All these questions would have been on the minds of those responsible for the programme and partly explain the uncertainty of Piper’s performance. He stands awkwardly: an Old Master on one side, a Picasso still life on the other and a sculpture in front, talking directly to the camera. ‘This is a carving by the English sculptor Henry Moore’, he says, with the clipped, deadpan delivery of the age, uncertainly fingering the reclining figure before him. ‘He has a rapidly rising reputation amongst critics and connoisseurs.’ (Ah, for the days when only the opinions of ‘critics and connoisseurs’ mattered and cultural Marxism was just a wild campus dream!)

Gerry Schum, Fernsehgalerie (Television Gallery), 1969, Gerry Schum, in West Germany, produced programmes for artists such as Jan Dibbets and Joseph Beuys to show films made specifically for television. Courtesy: Ursula Wevers.

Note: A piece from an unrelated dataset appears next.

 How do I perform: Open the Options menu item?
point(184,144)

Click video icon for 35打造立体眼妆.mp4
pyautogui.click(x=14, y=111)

Arts television has been described as culture at its most exclusive meeting culture at its most populist. Over the decades a myriad of forms has evolved: late night discussion shows, topical cultural round-ups, lavish Sunday-night ‘landmark’ documentaries, dramatized biopics, live performances, even reality shows. For millions of people art is something viewed only through the prism of the television screen. Its influence over the rest of the arts ‘industry’ – publishing, curating, not to mention the creative process itself – cannot be underestimated.

 

Take the career of Moore, who from Piper’s début in 1936 onwards was a favourite subject of arts television and whose reputation rocketed throughout the following two decades. John Read (the son of the poet and critic Herbert Read), the great pioneer of British arts television in the 1950s, made six films about Moore alone. While he was a great artist, Moore was also one of the few whose work, with its soft, monochromatic tones and clear lines, didn’t look terrible on low-resolution black and white television screens. In fact, you have to wonder whether it’s mere coincidence that the British sculptural renaissance of the 1950s was also the great pioneering decade of British arts television, or whether the relationship was more symbiotic than is generally recognized. When colour television arrived in the 1960s, painting in all its Technicolor glory came alive and sculpture moved to second place on our screens.

 

Andy Warhol, of course, understood how television could help create the superstar artist long before most others did and cultivated it early in his career. A film shot for BBC’s Monitor in 1964, following Susan Sontag on a trip to the Factory, collapses into delightful incoherence because Warhol is far more interested in the television crew and their new 16mm Eclair camera than his own role as observed subject: ‘How come your camera doesn’t make any noise?’ ‘Can I really see the camera now?’ ‘It’s just terrific.’ ‘Oh, this is so glamorous.’ In the last decade of his life he dedicated ever more time to television with Andy Warhol’s TV for cable, Andy Warhol Fifteen Minutes on MTV and guest appearances on Saturday Night Live and The Love Boat. He preferred entertainment because it gets the largest audiences: arts television, as a niche genre, rather defeated the point of the medium. Warhol would have loved today’s endless celebrity reality shows, although one suspects he’d also be the weirdo voted out in the first round.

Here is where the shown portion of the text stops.